Here I decrease the bandwidth to 50000 Kbps (or 500 Mbps) and increase the delay to 20 (in 10 of miroseconds) which would be 200 usec.

interface GigabitEthernet0/1
 bandwidth 500000
 delay 20

Now we get this

GigabitEthernet0/1 is up, line protocol is up 
  Hardware is iGbE, address is 5254.000f.ef31 (bia 5254.000f.ef31)
  Internet address is 10.1.27.7/24
  MTU 1500 bytes, BW 500000 Kbit/sec, DLY 200 usec
     reliability 255/255, txload 1/255, rxload 1/255

show ip route - Link between R7 and R1 is now preferred.



show ip eigrp topology - metric is worse on Gig0/1 link as show shown in the topology table



Of course this affects all routes egressing from R7 towards R1, R2 and beyond.

EIGRP Offset List:

Another way to influence EIGRP routes is via an offset list.
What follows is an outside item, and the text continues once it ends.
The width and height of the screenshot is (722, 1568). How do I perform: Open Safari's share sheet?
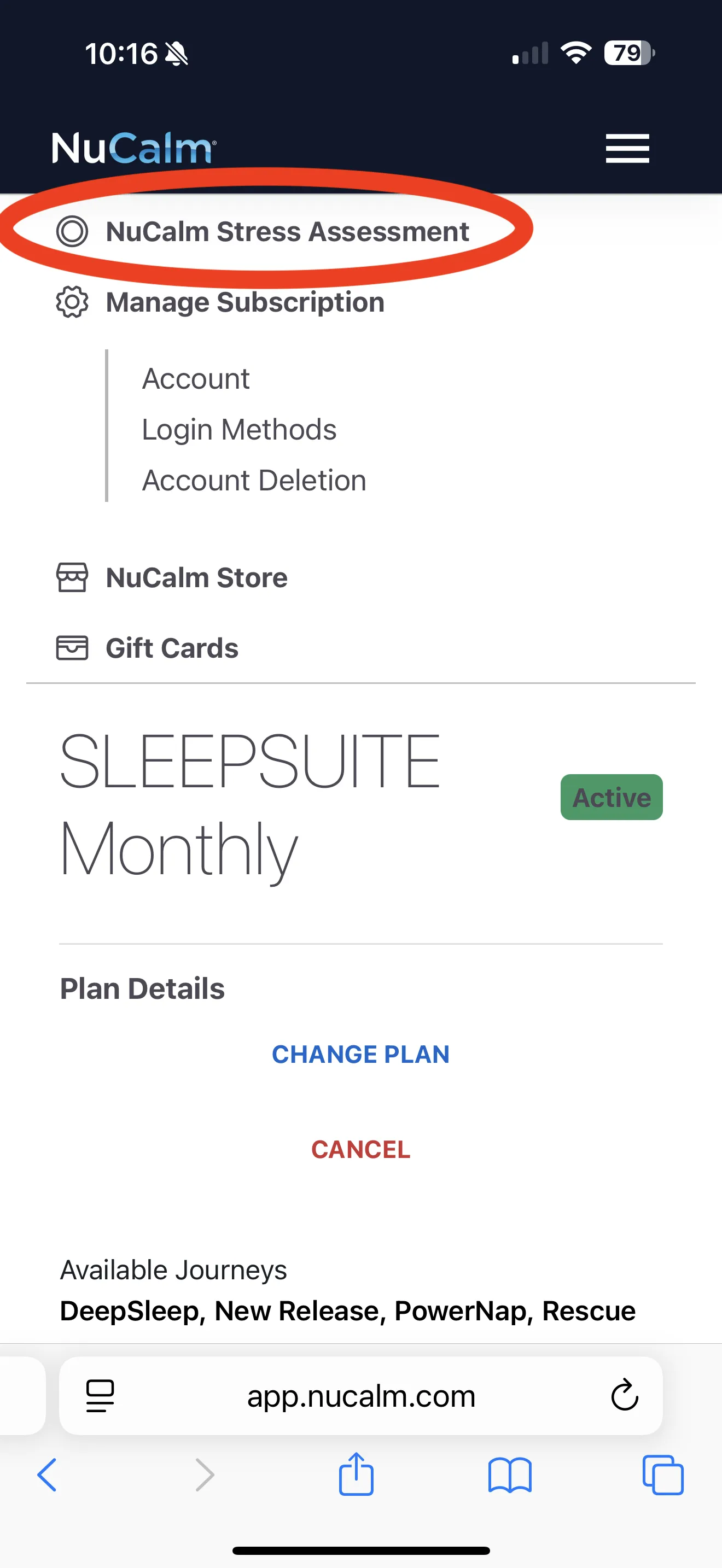(x=356, y=1475)

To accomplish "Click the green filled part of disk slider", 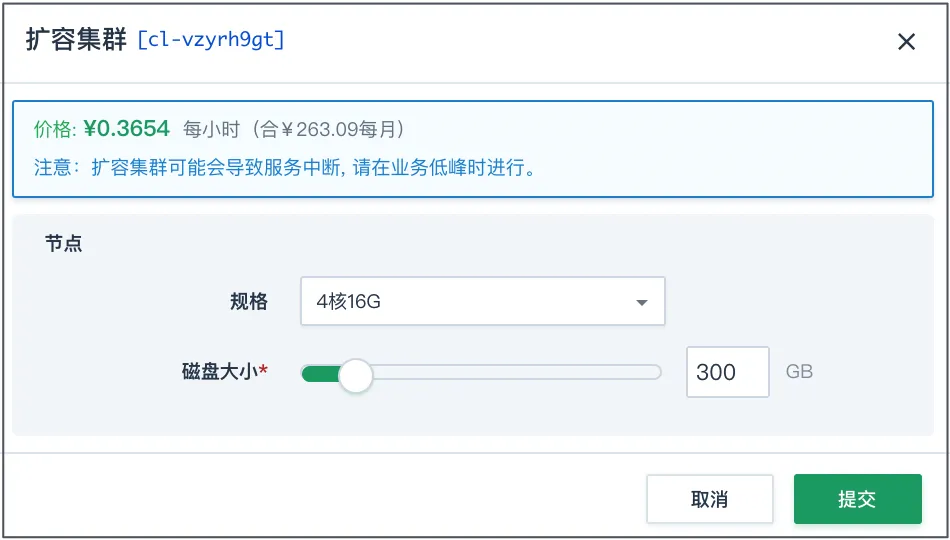I will pos(320,373).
You can only make a metric WORSE with an offset list, not BETTER...so you'll need to set the offset on the link you do NOT want to favor.

Here we add the offset list to the incoming interface on R7 - (R2-R7 Link) 
offset-list <access list defining route you want to alter><in\out><off set list value><interface>

R7(config-router)#offset-list 1 in 2 gigabitEthernet 0/1

You can see below - route table favors the R1-R7 link, and only for the 4.4.4.4 route defined by access-list 1....which is nice.
And the EIGRP topology table shows the incremented metric value on the R2-R7 link - 2 above, just enough to make it fall back to a feasible successor.




If you run a show ip protocol on R7 - it will tell you that an offset list has been applied and state the additional metric.

show ip protocol

Routing Protocol is "eigrp 7"
Outgoing update filter list for all interfaces is not set
Incoming update filter list for all interfaces is not set
Incoming routes in GigabitEthernet0/1 will have 2 added to metric if on list 1
Default networks flagged in outgoing updates
Default networks accepted from incoming updates

There you have it...hope this was helpful!